__Description of the task__.
Convert the items starting at the line that contains "Toggle crop overlay" and ending at the line that contains "Expand the Perform" into a JSON list of strings, one string per line, with blank lines left out.

__Task input__.
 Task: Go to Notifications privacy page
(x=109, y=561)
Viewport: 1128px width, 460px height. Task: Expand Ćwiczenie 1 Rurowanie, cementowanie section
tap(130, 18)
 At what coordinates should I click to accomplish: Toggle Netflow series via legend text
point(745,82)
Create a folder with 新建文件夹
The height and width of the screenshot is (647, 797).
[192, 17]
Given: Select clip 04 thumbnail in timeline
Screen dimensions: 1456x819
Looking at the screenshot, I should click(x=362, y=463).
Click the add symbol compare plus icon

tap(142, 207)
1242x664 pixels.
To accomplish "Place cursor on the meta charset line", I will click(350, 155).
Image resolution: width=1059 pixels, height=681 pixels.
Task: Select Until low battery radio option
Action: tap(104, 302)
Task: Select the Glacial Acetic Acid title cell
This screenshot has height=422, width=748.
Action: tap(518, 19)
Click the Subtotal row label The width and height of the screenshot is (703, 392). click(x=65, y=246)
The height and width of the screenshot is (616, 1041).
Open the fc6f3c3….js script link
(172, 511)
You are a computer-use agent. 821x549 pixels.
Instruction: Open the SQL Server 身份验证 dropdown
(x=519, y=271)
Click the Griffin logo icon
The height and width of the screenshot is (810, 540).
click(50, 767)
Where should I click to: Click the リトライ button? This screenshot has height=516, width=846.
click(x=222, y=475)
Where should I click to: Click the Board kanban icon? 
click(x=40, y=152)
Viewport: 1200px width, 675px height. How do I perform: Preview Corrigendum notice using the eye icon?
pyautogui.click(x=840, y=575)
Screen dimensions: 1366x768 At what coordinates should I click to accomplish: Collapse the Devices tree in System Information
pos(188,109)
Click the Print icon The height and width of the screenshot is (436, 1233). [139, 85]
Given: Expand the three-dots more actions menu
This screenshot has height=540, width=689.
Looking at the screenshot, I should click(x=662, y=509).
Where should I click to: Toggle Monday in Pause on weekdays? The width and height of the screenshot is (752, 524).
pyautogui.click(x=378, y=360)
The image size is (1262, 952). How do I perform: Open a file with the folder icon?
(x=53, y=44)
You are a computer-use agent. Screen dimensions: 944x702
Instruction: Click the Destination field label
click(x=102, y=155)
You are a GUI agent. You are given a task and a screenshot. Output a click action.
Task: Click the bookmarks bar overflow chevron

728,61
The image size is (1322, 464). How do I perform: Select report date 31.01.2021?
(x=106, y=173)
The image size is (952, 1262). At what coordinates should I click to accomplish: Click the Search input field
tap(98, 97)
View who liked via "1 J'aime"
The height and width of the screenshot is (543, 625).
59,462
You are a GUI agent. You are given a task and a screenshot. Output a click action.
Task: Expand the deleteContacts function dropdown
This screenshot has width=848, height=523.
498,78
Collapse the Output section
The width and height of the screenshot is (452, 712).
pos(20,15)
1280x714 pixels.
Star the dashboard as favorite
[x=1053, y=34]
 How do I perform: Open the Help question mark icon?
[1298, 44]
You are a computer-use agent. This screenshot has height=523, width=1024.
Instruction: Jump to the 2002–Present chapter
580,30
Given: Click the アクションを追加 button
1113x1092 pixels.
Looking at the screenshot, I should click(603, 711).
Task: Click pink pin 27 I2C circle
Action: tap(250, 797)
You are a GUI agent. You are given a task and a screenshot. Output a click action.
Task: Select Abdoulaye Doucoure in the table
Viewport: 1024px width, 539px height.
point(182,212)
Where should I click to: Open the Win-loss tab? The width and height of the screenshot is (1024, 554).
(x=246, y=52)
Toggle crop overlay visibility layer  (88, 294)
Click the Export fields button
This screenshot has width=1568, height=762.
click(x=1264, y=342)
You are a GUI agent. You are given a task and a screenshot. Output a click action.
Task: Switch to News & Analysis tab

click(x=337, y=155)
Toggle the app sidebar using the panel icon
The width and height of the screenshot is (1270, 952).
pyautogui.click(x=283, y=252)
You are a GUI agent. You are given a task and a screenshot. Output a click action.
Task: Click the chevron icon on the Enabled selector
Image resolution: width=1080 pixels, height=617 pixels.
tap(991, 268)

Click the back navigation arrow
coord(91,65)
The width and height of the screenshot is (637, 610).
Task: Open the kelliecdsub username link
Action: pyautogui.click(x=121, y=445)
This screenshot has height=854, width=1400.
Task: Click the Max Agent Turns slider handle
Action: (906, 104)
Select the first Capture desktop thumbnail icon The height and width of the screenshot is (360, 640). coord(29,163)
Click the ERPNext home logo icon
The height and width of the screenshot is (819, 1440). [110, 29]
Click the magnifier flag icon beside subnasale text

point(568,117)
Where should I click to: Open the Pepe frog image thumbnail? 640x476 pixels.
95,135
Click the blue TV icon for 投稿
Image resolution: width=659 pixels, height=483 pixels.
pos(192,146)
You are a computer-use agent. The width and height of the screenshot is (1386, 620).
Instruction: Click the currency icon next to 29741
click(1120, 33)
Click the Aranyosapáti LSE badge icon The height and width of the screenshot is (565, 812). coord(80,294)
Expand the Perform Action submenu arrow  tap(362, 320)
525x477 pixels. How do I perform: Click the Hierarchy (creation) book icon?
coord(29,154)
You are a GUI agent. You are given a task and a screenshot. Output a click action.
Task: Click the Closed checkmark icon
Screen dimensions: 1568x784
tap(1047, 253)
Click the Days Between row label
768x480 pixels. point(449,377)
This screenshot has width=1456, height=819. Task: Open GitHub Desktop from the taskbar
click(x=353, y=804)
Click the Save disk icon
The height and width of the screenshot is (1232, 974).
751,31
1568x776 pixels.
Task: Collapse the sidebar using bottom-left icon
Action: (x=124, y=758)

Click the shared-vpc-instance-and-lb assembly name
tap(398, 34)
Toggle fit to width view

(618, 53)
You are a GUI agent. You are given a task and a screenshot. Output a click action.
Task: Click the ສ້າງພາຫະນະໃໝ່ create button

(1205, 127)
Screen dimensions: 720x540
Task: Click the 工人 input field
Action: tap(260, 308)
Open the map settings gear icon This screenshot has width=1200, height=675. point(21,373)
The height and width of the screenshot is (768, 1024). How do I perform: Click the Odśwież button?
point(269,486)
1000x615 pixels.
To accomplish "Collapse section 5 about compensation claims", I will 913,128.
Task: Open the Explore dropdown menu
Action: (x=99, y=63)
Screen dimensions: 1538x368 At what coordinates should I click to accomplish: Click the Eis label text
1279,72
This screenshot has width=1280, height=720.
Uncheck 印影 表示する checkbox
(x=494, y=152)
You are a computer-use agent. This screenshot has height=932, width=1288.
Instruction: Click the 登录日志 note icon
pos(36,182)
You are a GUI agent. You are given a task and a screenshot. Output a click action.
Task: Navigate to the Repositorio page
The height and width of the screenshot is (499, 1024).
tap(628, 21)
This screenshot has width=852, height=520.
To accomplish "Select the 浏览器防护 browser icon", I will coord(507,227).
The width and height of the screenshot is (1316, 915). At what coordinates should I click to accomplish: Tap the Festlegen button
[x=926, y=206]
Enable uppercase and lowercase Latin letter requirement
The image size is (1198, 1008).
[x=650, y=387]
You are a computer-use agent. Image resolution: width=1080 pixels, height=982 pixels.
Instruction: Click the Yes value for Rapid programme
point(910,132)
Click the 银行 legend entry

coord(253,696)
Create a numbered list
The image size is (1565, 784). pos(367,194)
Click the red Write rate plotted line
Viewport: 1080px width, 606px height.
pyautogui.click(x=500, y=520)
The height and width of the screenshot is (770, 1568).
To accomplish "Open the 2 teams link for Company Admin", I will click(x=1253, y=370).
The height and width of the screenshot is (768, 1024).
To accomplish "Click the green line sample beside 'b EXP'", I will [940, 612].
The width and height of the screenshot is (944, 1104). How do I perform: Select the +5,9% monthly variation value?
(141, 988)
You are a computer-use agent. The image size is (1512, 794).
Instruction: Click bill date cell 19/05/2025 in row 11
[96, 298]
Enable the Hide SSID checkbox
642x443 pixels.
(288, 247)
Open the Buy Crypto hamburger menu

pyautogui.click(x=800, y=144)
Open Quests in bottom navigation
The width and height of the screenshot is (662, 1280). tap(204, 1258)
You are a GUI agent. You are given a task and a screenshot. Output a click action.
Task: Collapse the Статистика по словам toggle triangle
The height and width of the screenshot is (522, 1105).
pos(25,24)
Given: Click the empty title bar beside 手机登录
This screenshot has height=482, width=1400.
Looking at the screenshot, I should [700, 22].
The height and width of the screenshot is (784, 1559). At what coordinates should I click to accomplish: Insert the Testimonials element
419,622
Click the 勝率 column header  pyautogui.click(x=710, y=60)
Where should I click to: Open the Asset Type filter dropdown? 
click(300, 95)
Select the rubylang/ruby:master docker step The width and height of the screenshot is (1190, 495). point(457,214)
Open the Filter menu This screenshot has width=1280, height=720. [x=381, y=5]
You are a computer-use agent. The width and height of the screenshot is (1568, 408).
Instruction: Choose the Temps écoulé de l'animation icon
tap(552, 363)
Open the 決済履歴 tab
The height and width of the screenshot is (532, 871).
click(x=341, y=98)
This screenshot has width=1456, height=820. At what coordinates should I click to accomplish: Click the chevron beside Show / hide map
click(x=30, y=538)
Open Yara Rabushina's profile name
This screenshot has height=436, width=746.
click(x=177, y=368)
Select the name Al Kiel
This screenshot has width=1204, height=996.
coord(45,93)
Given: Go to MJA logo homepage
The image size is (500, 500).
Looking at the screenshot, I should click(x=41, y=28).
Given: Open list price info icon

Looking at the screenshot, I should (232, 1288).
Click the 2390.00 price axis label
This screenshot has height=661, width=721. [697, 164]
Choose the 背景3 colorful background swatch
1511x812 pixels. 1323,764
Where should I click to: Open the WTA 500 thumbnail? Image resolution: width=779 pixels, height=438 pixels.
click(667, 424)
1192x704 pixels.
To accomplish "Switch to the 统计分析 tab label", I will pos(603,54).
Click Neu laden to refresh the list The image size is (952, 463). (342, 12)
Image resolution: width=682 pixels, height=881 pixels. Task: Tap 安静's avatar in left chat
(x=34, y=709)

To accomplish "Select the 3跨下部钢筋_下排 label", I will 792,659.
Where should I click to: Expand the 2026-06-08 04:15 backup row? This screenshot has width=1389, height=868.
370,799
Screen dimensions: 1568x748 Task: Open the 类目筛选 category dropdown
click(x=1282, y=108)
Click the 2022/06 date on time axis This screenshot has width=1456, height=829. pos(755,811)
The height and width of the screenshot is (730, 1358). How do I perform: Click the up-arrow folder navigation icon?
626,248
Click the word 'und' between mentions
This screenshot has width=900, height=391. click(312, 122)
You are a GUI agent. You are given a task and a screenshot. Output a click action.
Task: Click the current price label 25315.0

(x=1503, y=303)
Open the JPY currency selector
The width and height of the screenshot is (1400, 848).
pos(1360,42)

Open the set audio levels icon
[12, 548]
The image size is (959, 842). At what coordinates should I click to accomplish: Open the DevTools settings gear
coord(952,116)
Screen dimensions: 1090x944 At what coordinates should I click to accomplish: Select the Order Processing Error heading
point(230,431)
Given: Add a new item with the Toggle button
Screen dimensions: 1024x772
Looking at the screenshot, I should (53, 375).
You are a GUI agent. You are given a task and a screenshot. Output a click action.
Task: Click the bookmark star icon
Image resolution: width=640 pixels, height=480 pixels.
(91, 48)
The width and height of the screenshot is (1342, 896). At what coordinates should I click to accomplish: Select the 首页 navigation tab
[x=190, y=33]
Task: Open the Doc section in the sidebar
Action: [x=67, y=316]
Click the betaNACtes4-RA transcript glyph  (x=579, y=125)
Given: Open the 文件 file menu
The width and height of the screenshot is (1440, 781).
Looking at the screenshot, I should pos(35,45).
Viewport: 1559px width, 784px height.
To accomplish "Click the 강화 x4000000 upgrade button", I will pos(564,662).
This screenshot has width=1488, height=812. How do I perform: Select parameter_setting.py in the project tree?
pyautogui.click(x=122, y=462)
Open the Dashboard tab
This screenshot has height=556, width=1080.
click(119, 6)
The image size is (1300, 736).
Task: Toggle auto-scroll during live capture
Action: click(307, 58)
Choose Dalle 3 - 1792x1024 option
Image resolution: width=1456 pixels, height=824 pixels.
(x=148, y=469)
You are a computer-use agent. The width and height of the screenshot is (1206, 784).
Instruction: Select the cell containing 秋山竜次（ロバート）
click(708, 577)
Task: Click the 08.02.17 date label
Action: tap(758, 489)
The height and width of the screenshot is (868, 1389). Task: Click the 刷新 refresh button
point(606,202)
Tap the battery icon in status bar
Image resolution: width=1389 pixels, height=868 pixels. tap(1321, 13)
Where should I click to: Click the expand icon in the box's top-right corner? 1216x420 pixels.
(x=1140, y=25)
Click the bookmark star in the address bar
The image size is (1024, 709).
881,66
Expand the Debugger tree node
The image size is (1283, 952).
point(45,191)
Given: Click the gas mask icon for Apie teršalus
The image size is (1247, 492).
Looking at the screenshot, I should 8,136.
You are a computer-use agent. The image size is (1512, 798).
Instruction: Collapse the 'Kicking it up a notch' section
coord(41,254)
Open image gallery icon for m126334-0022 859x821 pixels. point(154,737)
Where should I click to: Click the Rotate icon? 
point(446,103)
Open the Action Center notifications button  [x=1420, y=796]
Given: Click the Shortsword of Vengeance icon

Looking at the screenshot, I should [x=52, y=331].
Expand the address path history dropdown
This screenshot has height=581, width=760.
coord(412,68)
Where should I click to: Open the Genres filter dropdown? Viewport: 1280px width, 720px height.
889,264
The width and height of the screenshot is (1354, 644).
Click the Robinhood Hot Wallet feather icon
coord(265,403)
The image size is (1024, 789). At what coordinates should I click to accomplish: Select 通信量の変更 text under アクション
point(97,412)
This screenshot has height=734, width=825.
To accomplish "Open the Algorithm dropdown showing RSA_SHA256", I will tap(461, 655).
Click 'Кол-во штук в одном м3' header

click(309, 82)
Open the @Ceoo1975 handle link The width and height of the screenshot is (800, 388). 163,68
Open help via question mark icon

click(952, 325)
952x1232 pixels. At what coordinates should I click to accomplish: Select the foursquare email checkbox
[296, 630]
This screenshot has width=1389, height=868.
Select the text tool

__Full solution__.
[
  "Toggle crop overlay visibility layer  (88, 294)",
  "Click the Export fields button",
  "This screenshot has width=1568, height=762.",
  "click(x=1264, y=342)",
  "You are a GUI agent. You are given a task and a screenshot. Output a click action.",
  "Task: Switch to News & Analysis tab",
  "click(x=337, y=155)",
  "Toggle the app sidebar using the panel icon",
  "The width and height of the screenshot is (1270, 952).",
  "pyautogui.click(x=283, y=252)",
  "You are a GUI agent. You are given a task and a screenshot. Output a click action.",
  "Task: Click the chevron icon on the Enabled selector",
  "Image resolution: width=1080 pixels, height=617 pixels.",
  "tap(991, 268)",
  "Click the back navigation arrow",
  "coord(91,65)",
  "The width and height of the screenshot is (637, 610).",
  "Task: Open the kelliecdsub username link",
  "Action: pyautogui.click(x=121, y=445)",
  "This screenshot has height=854, width=1400.",
  "Task: Click the Max Agent Turns slider handle",
  "Action: (906, 104)",
  "Select the first Capture desktop thumbnail icon The height and width of the screenshot is (360, 640). coord(29,163)",
  "Click the ERPNext home logo icon",
  "The height and width of the screenshot is (819, 1440). [110, 29]",
  "Click the magnifier flag icon beside subnasale text",
  "point(568,117)",
  "Where should I click to: Open the Pepe frog image thumbnail? 640x476 pixels.",
  "95,135",
  "Click the blue TV icon for 投稿",
  "Image resolution: width=659 pixels, height=483 pixels.",
  "pos(192,146)",
  "You are a computer-use agent. The width and height of the screenshot is (1386, 620).",
  "Instruction: Click the currency icon next to 29741",
  "click(1120, 33)",
  "Click the Aranyosapáti LSE badge icon The height and width of the screenshot is (565, 812). coord(80,294)",
  "Expand the Perform Action submenu arrow  tap(362, 320)"
]